### Exercise prompt
The response must be a precise copy of the records that follow.

Collected data
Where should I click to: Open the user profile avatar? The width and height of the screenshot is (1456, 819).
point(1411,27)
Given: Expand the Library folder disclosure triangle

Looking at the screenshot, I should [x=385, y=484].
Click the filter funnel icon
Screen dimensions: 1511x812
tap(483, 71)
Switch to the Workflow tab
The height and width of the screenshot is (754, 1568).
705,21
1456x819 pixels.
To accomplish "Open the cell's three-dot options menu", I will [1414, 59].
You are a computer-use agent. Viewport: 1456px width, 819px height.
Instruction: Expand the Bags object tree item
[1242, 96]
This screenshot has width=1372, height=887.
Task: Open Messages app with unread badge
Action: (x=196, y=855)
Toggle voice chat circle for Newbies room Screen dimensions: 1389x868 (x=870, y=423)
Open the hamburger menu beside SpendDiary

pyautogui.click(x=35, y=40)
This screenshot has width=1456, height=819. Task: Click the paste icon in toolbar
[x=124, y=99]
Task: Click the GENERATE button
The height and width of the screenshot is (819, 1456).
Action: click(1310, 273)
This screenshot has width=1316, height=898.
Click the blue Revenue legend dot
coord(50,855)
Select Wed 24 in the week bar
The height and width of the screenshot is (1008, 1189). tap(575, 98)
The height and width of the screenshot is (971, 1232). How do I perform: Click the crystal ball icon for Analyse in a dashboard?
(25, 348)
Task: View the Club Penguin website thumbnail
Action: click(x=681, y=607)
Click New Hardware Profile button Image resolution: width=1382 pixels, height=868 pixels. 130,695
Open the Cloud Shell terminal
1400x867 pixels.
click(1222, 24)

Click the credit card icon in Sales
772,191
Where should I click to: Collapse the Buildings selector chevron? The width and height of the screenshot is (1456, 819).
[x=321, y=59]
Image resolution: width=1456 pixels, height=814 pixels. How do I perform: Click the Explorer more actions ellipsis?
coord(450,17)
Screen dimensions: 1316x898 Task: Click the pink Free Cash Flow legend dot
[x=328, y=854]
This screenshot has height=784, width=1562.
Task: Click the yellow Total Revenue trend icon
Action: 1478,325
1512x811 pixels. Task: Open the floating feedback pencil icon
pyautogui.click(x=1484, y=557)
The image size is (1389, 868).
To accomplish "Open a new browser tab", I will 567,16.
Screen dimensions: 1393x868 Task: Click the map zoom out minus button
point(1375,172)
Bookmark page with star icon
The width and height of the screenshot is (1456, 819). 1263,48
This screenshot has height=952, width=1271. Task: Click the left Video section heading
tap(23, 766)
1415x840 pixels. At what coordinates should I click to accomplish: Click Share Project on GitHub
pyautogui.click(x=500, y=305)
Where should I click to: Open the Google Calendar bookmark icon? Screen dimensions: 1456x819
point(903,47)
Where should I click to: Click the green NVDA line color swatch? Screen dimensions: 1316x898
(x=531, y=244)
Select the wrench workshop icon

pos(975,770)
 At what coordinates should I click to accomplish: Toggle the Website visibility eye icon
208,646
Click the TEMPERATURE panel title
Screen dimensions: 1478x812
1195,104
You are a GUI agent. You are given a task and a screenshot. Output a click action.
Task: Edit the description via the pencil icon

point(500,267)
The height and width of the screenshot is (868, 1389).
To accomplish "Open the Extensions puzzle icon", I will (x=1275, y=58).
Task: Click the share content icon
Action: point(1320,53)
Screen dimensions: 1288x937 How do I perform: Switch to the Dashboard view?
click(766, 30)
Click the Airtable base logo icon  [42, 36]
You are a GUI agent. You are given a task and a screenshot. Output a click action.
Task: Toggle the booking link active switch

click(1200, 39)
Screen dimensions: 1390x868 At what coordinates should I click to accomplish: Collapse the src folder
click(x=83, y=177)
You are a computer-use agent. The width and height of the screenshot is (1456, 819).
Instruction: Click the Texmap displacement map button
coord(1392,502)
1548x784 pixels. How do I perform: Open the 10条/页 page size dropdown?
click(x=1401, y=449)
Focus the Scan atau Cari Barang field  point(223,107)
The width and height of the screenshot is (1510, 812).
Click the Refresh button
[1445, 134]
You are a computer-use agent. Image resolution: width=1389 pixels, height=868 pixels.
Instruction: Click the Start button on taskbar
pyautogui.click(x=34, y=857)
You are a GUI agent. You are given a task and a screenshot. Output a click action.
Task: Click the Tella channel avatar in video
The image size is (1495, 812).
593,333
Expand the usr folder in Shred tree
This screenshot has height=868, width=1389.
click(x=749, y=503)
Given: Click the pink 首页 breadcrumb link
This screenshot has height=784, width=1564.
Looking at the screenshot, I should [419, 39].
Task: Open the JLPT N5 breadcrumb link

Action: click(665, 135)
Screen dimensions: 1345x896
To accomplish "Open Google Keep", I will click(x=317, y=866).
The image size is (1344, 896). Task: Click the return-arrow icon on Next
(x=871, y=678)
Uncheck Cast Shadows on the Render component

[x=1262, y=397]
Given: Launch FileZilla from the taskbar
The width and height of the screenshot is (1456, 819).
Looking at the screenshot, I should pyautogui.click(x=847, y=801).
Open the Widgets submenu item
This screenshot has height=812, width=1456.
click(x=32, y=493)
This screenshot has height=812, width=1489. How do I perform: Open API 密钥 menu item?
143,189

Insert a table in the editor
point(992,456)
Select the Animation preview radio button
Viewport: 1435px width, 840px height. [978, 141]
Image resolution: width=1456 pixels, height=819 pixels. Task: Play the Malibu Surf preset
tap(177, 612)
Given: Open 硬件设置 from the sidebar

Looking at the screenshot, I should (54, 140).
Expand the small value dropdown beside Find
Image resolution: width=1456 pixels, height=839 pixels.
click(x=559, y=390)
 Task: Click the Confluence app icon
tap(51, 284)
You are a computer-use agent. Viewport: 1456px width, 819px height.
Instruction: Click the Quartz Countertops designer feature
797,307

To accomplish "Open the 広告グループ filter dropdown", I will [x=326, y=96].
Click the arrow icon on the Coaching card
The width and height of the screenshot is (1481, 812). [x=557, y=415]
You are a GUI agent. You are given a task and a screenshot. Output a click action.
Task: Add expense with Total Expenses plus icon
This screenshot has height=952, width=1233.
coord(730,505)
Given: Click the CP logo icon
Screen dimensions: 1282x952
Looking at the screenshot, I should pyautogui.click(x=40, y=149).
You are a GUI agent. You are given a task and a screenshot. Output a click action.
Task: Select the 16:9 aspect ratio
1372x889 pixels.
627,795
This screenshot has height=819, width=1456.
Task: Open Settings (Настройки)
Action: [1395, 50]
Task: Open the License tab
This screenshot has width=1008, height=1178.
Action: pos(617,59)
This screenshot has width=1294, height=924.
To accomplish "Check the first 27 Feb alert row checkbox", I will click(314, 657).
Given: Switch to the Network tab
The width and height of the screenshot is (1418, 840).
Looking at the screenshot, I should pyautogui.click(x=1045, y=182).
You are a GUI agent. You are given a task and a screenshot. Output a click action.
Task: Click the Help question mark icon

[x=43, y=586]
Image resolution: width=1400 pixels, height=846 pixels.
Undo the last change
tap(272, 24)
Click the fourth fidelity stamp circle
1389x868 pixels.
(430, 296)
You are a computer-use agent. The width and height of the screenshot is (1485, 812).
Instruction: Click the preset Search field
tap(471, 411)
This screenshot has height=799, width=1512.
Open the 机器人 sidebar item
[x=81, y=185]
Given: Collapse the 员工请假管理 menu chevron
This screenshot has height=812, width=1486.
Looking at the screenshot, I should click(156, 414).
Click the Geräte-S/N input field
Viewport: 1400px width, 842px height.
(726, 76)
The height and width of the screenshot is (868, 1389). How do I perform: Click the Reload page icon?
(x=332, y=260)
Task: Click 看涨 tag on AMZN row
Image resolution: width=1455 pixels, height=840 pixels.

### Exercise response
Where should I click to: Open the user profile avatar? The width and height of the screenshot is (1456, 819).
point(1411,27)
Given: Expand the Library folder disclosure triangle

Looking at the screenshot, I should [x=385, y=484].
Click the filter funnel icon
Screen dimensions: 1511x812
tap(483, 71)
Switch to the Workflow tab
The height and width of the screenshot is (754, 1568).
705,21
1456x819 pixels.
To accomplish "Open the cell's three-dot options menu", I will [1414, 59].
You are a computer-use agent. Viewport: 1456px width, 819px height.
Instruction: Expand the Bags object tree item
[1242, 96]
This screenshot has width=1372, height=887.
Task: Open Messages app with unread badge
Action: (x=196, y=855)
Toggle voice chat circle for Newbies room Screen dimensions: 1389x868 (x=870, y=423)
Open the hamburger menu beside SpendDiary

pyautogui.click(x=35, y=40)
This screenshot has width=1456, height=819. Task: Click the paste icon in toolbar
[x=124, y=99]
Task: Click the GENERATE button
The height and width of the screenshot is (819, 1456).
Action: click(1310, 273)
This screenshot has width=1316, height=898.
Click the blue Revenue legend dot
coord(50,855)
Select Wed 24 in the week bar
The height and width of the screenshot is (1008, 1189). tap(575, 98)
The height and width of the screenshot is (971, 1232). How do I perform: Click the crystal ball icon for Analyse in a dashboard?
(25, 348)
Task: View the Club Penguin website thumbnail
Action: click(x=681, y=607)
Click New Hardware Profile button Image resolution: width=1382 pixels, height=868 pixels. 130,695
Open the Cloud Shell terminal
1400x867 pixels.
click(1222, 24)

Click the credit card icon in Sales
772,191
Where should I click to: Collapse the Buildings selector chevron? The width and height of the screenshot is (1456, 819).
[x=321, y=59]
Image resolution: width=1456 pixels, height=814 pixels. How do I perform: Click the Explorer more actions ellipsis?
coord(450,17)
Screen dimensions: 1316x898 Task: Click the pink Free Cash Flow legend dot
[x=328, y=854]
This screenshot has height=784, width=1562.
Task: Click the yellow Total Revenue trend icon
Action: 1478,325
1512x811 pixels. Task: Open the floating feedback pencil icon
pyautogui.click(x=1484, y=557)
The image size is (1389, 868).
To accomplish "Open a new browser tab", I will 567,16.
Screen dimensions: 1393x868 Task: Click the map zoom out minus button
point(1375,172)
Bookmark page with star icon
The width and height of the screenshot is (1456, 819). 1263,48
This screenshot has height=952, width=1271. Task: Click the left Video section heading
tap(23, 766)
1415x840 pixels. At what coordinates should I click to accomplish: Click Share Project on GitHub
pyautogui.click(x=500, y=305)
Where should I click to: Open the Google Calendar bookmark icon? Screen dimensions: 1456x819
point(903,47)
Where should I click to: Click the green NVDA line color swatch? Screen dimensions: 1316x898
(x=531, y=244)
Select the wrench workshop icon

pos(975,770)
 At what coordinates should I click to accomplish: Toggle the Website visibility eye icon
208,646
Click the TEMPERATURE panel title
Screen dimensions: 1478x812
1195,104
You are a GUI agent. You are given a task and a screenshot. Output a click action.
Task: Edit the description via the pencil icon

point(500,267)
The height and width of the screenshot is (868, 1389).
To accomplish "Open the Extensions puzzle icon", I will (x=1275, y=58).
Task: Click the share content icon
Action: point(1320,53)
Screen dimensions: 1288x937 How do I perform: Switch to the Dashboard view?
click(766, 30)
Click the Airtable base logo icon  [42, 36]
You are a GUI agent. You are given a task and a screenshot. Output a click action.
Task: Toggle the booking link active switch

click(1200, 39)
Screen dimensions: 1390x868 At what coordinates should I click to accomplish: Collapse the src folder
click(x=83, y=177)
You are a computer-use agent. The width and height of the screenshot is (1456, 819).
Instruction: Click the Texmap displacement map button
coord(1392,502)
1548x784 pixels. How do I perform: Open the 10条/页 page size dropdown?
click(x=1401, y=449)
Focus the Scan atau Cari Barang field  point(223,107)
The width and height of the screenshot is (1510, 812).
Click the Refresh button
[1445, 134]
You are a computer-use agent. Image resolution: width=1389 pixels, height=868 pixels.
Instruction: Click the Start button on taskbar
pyautogui.click(x=34, y=857)
You are a GUI agent. You are given a task and a screenshot. Output a click action.
Task: Click the Tella channel avatar in video
The image size is (1495, 812).
593,333
Expand the usr folder in Shred tree
This screenshot has height=868, width=1389.
click(x=749, y=503)
Given: Click the pink 首页 breadcrumb link
This screenshot has height=784, width=1564.
Looking at the screenshot, I should [419, 39].
Task: Open the JLPT N5 breadcrumb link

Action: click(665, 135)
Screen dimensions: 1345x896
To accomplish "Open Google Keep", I will click(x=317, y=866).
The image size is (1344, 896). Task: Click the return-arrow icon on Next
(x=871, y=678)
Uncheck Cast Shadows on the Render component

[x=1262, y=397]
Given: Launch FileZilla from the taskbar
The width and height of the screenshot is (1456, 819).
Looking at the screenshot, I should pyautogui.click(x=847, y=801).
Open the Widgets submenu item
This screenshot has height=812, width=1456.
click(x=32, y=493)
This screenshot has height=812, width=1489. How do I perform: Open API 密钥 menu item?
143,189

Insert a table in the editor
point(992,456)
Select the Animation preview radio button
Viewport: 1435px width, 840px height. [978, 141]
Image resolution: width=1456 pixels, height=819 pixels. Task: Play the Malibu Surf preset
tap(177, 612)
Given: Open 硬件设置 from the sidebar

Looking at the screenshot, I should (54, 140).
Expand the small value dropdown beside Find
Image resolution: width=1456 pixels, height=839 pixels.
click(x=559, y=390)
 Task: Click the Confluence app icon
tap(51, 284)
You are a computer-use agent. Viewport: 1456px width, 819px height.
Instruction: Click the Quartz Countertops designer feature
797,307

To accomplish "Open the 広告グループ filter dropdown", I will [x=326, y=96].
Click the arrow icon on the Coaching card
The width and height of the screenshot is (1481, 812). [x=557, y=415]
You are a GUI agent. You are given a task and a screenshot. Output a click action.
Task: Add expense with Total Expenses plus icon
This screenshot has height=952, width=1233.
coord(730,505)
Given: Click the CP logo icon
Screen dimensions: 1282x952
Looking at the screenshot, I should pyautogui.click(x=40, y=149).
You are a GUI agent. You are given a task and a screenshot. Output a click action.
Task: Select the 16:9 aspect ratio
1372x889 pixels.
627,795
This screenshot has height=819, width=1456.
Task: Open Settings (Настройки)
Action: [1395, 50]
Task: Open the License tab
This screenshot has width=1008, height=1178.
Action: pos(617,59)
This screenshot has width=1294, height=924.
To accomplish "Check the first 27 Feb alert row checkbox", I will click(314, 657).
Given: Switch to the Network tab
The width and height of the screenshot is (1418, 840).
Looking at the screenshot, I should pyautogui.click(x=1045, y=182).
You are a GUI agent. You are given a task and a screenshot. Output a click action.
Task: Click the Help question mark icon

[x=43, y=586]
Image resolution: width=1400 pixels, height=846 pixels.
Undo the last change
tap(272, 24)
Click the fourth fidelity stamp circle
1389x868 pixels.
(430, 296)
You are a computer-use agent. The width and height of the screenshot is (1485, 812).
Instruction: Click the preset Search field
tap(471, 411)
This screenshot has height=799, width=1512.
Open the 机器人 sidebar item
[x=81, y=185]
Given: Collapse the 员工请假管理 menu chevron
This screenshot has height=812, width=1486.
Looking at the screenshot, I should click(156, 414).
Click the Geräte-S/N input field
Viewport: 1400px width, 842px height.
(726, 76)
The height and width of the screenshot is (868, 1389). How do I perform: Click the Reload page icon?
(x=332, y=260)
Task: Click 看涨 tag on AMZN row
Image resolution: width=1455 pixels, height=840 pixels.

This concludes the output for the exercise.